Calling all "Suckers for Hot Women on Bicycles" (TCTV)

For the last few days we’ve been getting a series of increasingly loopy emails from a startup in Sweden asking us to write about their launch. (See photo to the left.) I realize this post may be the beginning of a slippery slope of relentless pitches from Scandinavians that ends up with someone breaking into my house to bring me a pitch and a latte.

But what the hell? I like lattes and TechCrunch was a site built on giving exposure to persistent, gutsy entrepreneurs building things because they wanted them to exist in the world and the series of very persistent pitches from Peter Sullivan of Vacation Relation epitomized that. So I did one better than a post and invited Sullivan on TechCrunchTV to talk about his company. Running on fumes from three days coding and no sleep, he didn’t disappoint.

Vacation Relation is another attempt to make travel social. While some other sites focus on connecting friends who happen to be in the same location, Vacation Relation focuses on connecting like-minded people who don’t necessarily know each other but like to do the same things and are the same age, looking for cool people to hang out with all around the world. Asking a total stranger to be your friend was awkward in kindergarten and it’s awkward when you’re in your 20s on a cruise with your family too.

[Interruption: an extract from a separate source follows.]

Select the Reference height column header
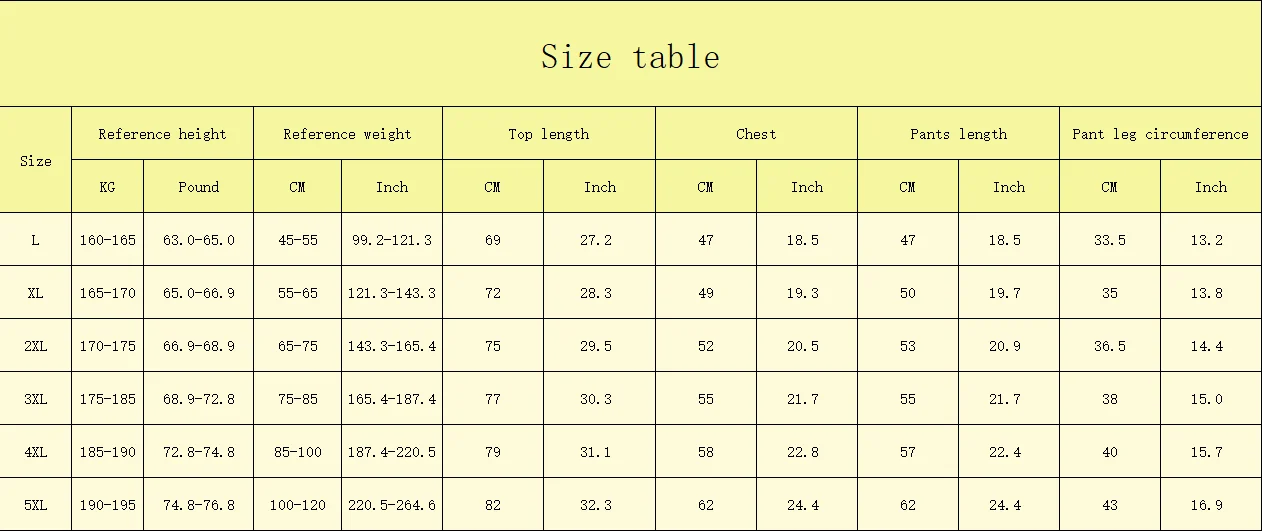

The hardest problem Vacation Relation will have to solve is getting enough people to sign up that people can actually find someone their own age who surfs and will be in Rio next week. The site uses Facebook’s APIs to take out the pain of creating a new profile, user ID and password and make signing up as easy as possible. It is also partnering with a handful of tourism boards to send people to the site, focusing on places like Vegas and Spring Break hubs where people are more likely to want to mix and mingle. It’s also creating a white-label solution for companies like cruise lines.

Another challenge: Building a startup in Sweden. But it’s not as hard as you’d think, Sullivan argues. He moved from San Francisco to Sweden for the free education and “hot women on bicycles,” but he’s stayed to build this company there because of a lot of support and benefits the community has given him. Other countries worried about an entrepreneurial brain drain should pay attention.